Experiment

Materials

  • Laptop or Computer
  • University of Wisconsin Breast Cancer Data Set
  • Eclipse Indigo
  • Java Runtime Environment
  • Google App Engine
  • Google Web Toolkit

Controlled Variables

  1. Each neural network should adhere to the following standards:
    1. Each trial shall use a different set of randomly selected instances for testing.
    2. Each commercial package shall be optimized to yield best results.  For example, if a package can support multiple hidden layers, the option will be evaluated to determine the best settings. The custom network will be implemented with proper settings.
    3. Each neural network will use the University of Wisconsin Original Breast Cancer Database.
    4. Trials of the same implementation will all be run using the same settings.
  2. All trials will be run on the same computer.
  3. The number of iterations for custom neural networks will be 1,500

Test Variable

The level of diagnostic success achieved by the networks.
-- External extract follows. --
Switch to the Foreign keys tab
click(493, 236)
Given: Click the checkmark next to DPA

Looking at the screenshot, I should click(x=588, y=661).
Abridged versions of the procedures for this project are detailed below.

Experiment Phase 1

  1. Understand significance of each of 9 inputs: clump thickness, uniformity of cell size, uniformity of cell shape, marginal adhesion, single epithelial cell size, bare nuclei, bland chromatin, normal nucleoli, and marginal adhesion.
  2. Architect and optimize a neural network model for each of three commercial softwares, network should adhere to the following control variable standards:
    1. Reserve 70 instances for testing. In other words, those instances should not be used for training.
    2. Each trial shall use a different set of randomly selected instances for testing.
    3. Each package shall be optimized to yield best results.  For example, if a package can support multiple hidden layers, those results should be evaluated to decide optimal settings.
    4. If multiple neural network training architectures are supported, a back propagation technique shall be chosen.
  3. Execute 10 trials for each network implementation and capture number of properly predicted malignant and benign tumors and also number of false malignant and false benign predictions.
  4. Analyze results to determine success and failures of implementations.
  5. Determine if modern neural networks were successful at predicting malignant versus benign when including outliers. 
  6. Identify areas for improvement.

Experiment Phase 2

  1. Design pseudocode for a custom developed breast cancer neural network, including the following algorithmic components.
    1. Artificial Input Layer.  Convert inputs to binary inputs to simulate the on/off firing of neurons.
    2. Sigmoid Function. A logistic function that removes the linearity from processing.
    3. Summation Function.  Matrix math function to propagate neural firings through the network. 
    4. Step Function.  Incorporate malignancy weightings.
    5. Inconclusive Assessment.  Evaluate using multiple independently trained networks.
  2. Define a neural network model with artificial input layer.
  3. Identify a way to weight malignant false negatives higher.
  4. Implement a custom neural network in Java.
  5. Implement logic that allows the network to rule masses inconclusive.
  6. Train multiple base networks using the data from the dataset, allowing the computer to do all weighting on its own.
  7. Tune the network with different number of hidden nodes and malignancy weightings to identify optimal configuration.
  8. Test the network by training the network with all samples but one. Run 10 different trials for each sample (This should result in 6,800 trials).
  9. Run network using all samples in the training set to compare results and determine optimal capability.
  10. Establish a website to host the neural network implementation and provide an interface for hospitals.
  11. Design and implement a web service suitable for integration with the cloud via Google’s AppEngine.
  12. Deploy the web service and web application to the cloud.
  13. Test the network with different test sample sizes to determine correlation to success rates.  Use a large number of tests to reduce the impact of randomness.  Running 1,500 networks for each training size at 20 increments will result in over 7,000,000 trials.
  14. Analyze results and present findings.